Towards limiting uncertainties in the estimates of mass, salt and heat transport between the Baltic Sea and the North Sea

A new conceptual framework for the assessment of the physical state of the Baltic Sea was introduced recently. The approach is based on the analysis of mutual variability of well-established climate indicators such as basin-wide ocean heat content (OHC) and freshwater content (FWC). Previous studies have reported a positive trend in OHC and a negative trend in FWC. The increase in OHC has been attributed to the rising air temperature over the Baltic Sea, yet the decline in FWC remains largely unexplained. It was noted that neither salt transport to the Baltic Sea, net precipitation, nor total river runoff accounted for the FWC's downward trend. We suggest that more accurate estimates of mass, salt and heat transport between the Baltic Sea and the North Sea are needed, than currently available. This study is designed as the first step towards the goal by analysing model reanalysis data and observations. 

The Baltic Sea is a brackish marginal sea connected with the North Sea through the narrow Danish Straits (Øresund, Great Belt and Little Belt) and the Skagerrak and Kattegat transitional zones. A complex geometry and bathymetry of the area complicates the estimation of the transport values using traditional methodology like numerical modelling and solely observation based interpolation methods. We analyse volume, heat and salt transports across sets of transects in Skagerrak/Kattegart transition zone and the southern Baltic Sea using the Baltic Sea Physical Reanalysis data (NEMO, 1 nautical mile resolution, 56 vertical layers, 1993–present). The derived transports are compared to the long-term observational Baltic Saline Inflow (SBI) series.

Our results quantify the consistency and difference in transport between neighbouring model’s transects over  the transition zone between the North Sea and Baltic Sea. They show comparable temporal variability between area-mean model transports and  the SBI index and spectral analysis indicates that the reanalysis captures the dominant temporal scales of inflow variability, while differences in amplitude suggest sensitivity to area choice. 
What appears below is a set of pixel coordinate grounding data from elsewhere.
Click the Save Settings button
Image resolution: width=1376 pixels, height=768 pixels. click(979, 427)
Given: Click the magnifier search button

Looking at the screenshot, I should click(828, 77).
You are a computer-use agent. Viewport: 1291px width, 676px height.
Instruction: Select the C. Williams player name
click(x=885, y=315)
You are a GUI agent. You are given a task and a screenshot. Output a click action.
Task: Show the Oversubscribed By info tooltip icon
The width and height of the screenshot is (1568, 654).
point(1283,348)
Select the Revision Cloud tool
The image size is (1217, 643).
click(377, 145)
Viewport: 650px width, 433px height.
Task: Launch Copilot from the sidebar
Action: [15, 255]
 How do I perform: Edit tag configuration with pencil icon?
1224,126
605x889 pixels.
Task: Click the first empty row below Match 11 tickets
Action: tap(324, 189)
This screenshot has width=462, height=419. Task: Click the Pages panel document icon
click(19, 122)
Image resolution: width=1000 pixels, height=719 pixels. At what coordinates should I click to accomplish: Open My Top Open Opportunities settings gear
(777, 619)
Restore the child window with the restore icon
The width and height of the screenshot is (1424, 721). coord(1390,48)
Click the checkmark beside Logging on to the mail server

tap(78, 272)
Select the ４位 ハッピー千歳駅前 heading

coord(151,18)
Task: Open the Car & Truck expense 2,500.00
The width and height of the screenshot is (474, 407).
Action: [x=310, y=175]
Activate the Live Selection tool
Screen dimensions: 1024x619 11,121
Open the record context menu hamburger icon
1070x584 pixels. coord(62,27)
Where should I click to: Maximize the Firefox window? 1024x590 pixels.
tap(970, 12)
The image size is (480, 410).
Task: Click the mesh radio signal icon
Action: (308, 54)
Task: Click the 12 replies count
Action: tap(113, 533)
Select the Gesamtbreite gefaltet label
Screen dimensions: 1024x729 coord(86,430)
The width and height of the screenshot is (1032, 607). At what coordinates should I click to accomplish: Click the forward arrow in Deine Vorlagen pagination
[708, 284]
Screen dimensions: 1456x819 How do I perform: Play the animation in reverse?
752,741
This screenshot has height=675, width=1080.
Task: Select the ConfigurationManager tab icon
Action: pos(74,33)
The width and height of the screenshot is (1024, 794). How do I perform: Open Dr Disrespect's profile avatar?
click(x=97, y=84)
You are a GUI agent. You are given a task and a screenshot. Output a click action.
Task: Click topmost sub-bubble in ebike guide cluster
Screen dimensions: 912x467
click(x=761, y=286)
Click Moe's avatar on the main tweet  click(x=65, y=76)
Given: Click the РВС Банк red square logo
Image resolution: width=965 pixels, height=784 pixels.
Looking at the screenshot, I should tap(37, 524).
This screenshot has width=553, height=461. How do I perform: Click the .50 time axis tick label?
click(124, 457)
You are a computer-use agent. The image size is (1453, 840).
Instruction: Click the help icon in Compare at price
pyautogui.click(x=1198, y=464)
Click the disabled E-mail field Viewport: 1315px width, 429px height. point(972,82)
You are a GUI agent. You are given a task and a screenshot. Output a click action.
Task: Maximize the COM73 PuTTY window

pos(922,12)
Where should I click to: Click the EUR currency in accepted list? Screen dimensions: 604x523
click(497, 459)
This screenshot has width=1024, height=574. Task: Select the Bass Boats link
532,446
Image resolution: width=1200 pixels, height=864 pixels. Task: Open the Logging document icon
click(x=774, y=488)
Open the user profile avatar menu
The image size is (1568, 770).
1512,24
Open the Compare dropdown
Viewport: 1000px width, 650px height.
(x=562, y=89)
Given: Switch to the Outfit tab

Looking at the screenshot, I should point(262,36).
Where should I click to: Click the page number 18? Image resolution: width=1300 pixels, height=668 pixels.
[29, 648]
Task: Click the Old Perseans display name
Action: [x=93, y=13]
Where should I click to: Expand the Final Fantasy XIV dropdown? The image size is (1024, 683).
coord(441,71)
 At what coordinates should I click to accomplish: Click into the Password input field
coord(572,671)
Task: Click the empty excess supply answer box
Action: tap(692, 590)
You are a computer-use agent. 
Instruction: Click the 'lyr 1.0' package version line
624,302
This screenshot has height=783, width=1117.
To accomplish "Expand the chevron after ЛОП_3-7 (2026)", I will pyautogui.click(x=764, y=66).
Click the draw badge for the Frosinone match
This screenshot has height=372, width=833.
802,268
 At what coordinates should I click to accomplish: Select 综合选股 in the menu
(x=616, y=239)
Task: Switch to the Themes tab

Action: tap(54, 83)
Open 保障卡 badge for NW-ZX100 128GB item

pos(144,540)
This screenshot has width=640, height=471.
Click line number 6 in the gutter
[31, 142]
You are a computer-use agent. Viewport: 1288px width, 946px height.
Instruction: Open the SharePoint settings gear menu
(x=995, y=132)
We develop purpose specific data-driven models to link these two data sources into mass, heat and salt exchange estimators for the North Sea and Baltic Sea connective area, using attention-based Transformer architectures to learn the time-dependent relationships between reanalysis predictors and available observations, and to estimate volume, heat, and salt exchange through the North Sea–Baltic Sea gateway.